Я чувствовал себя опустошенным после столь долгих, сложных разговоров. Да и у Леси черты лица заострились, легли под глазами синие тени. Вдруг она пробормотала:

— Чашка…

— Что? — не понял я.

— Когда я вернулась сюда в день убийства, я ведь Гореловых действительно разбудила… Или они только что встали… Оба были в халатах… И такие, знаешь… Довольные, раскрасневшиеся…

— Значит, действительно трахались! — бодро воскликнул я.
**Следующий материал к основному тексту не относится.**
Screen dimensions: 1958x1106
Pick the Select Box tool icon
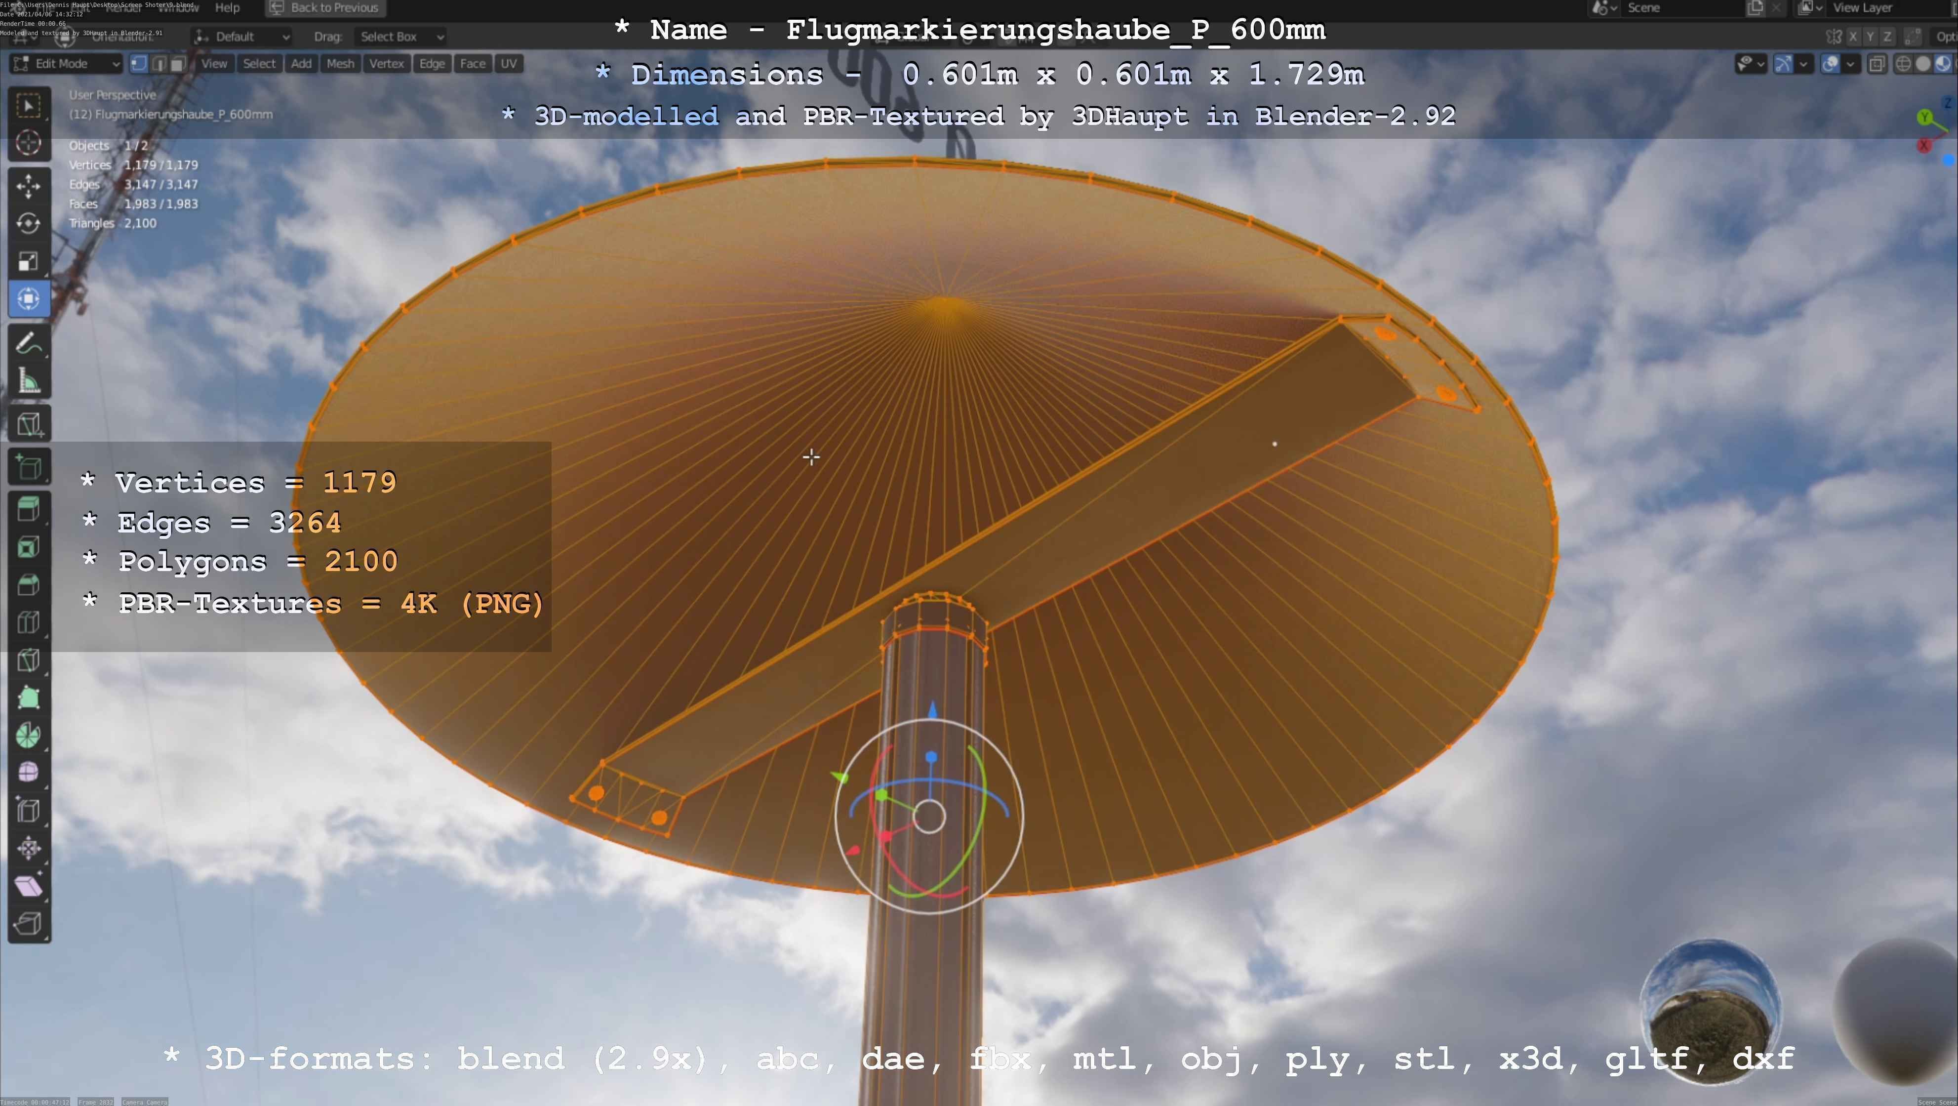[28, 105]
— Вы все об одном… Вот ты с этой Женей два сапога пара: чокнутые на сексе…

— А ты? — игриво вопросил я.

— Я к нему равнодушна, — отрезала Леся. — И говорю я не об этом… тьфу, чуть не сбил!.. Я о том, что в мойке в тот момент стояла чашка… Одна-единственная…

— Ну и что? — пожал я плечами.

— Здесь, в коттедже, как и в вашем, имеется посудомоечная машина, — начала рассуждать девушка. — Обычно всю посуду составляют сразу в нее. И после вчерашнего совместного обеда Гореловы убрали грязную посуду в машину. Или, может, они не обедали вовсе?.. А вот единственную чашку почему-то оставили в мойке.

— Подумаешь, — я опять дернул плечами. — Забыли. Или пили воду во время или после сексуальных экзерсисов.

Мне показалась, что Леся сегодня перетрудилась, потому и придает значение глупым, не имеющим отношения к делу мелочам. Девушка словно прочитала мои мысли:

— Ну и устала же я сегодня… Слушай, давай для разрядки, прошвырнемся по освещенной трассе? Километров семь-восемь? А на обратном пути впечатлениями от допросов поделимся…

Но мне, признаться, за сегодняшний день Леся с ее властным характером и постоянным давлением на опрашиваемых поднадоела. И меня совсем не грела перспектива по новой пережевывать в ее обществе обстоятельства убийства.

Я покачал головой:

— Знаешь, Леська, я лучше на гору пойду. На доске поношусь.

Разделить свое общество я ей не предложил.

— Ну, как знаешь, — сухо промолвила она. Однако я заметил, что мой отказ ее задел.

…Не помню, писал ли я, что здесь, на горе, полным-полно русских. А в баре «Гондола», куда я зарулил уже вечером, изрядно накатавшись, и вовсе слышалась одна родная речь. Наверное, тому виной был наш национальный характер. Тут я не только любовь к горячительным напиткам имею в виду. Ведь наш человек, как известно, долго запрягает. И если представители других, более дисциплинированных, наций обычно выходили на трассы сразу же, как открывались подъемники, то есть в десять утра, практически затемно, то россияне (по нашей компании сужу) припаздывали. Стартовали в полдень, а то и позже. И к шести– семи вечера, когда дисциплинированные англичане, финны и разные прочие шведы укатывались вусмерть и расползались по коттеджам и апартаментам отлеживаться, наши только начинали зажигать.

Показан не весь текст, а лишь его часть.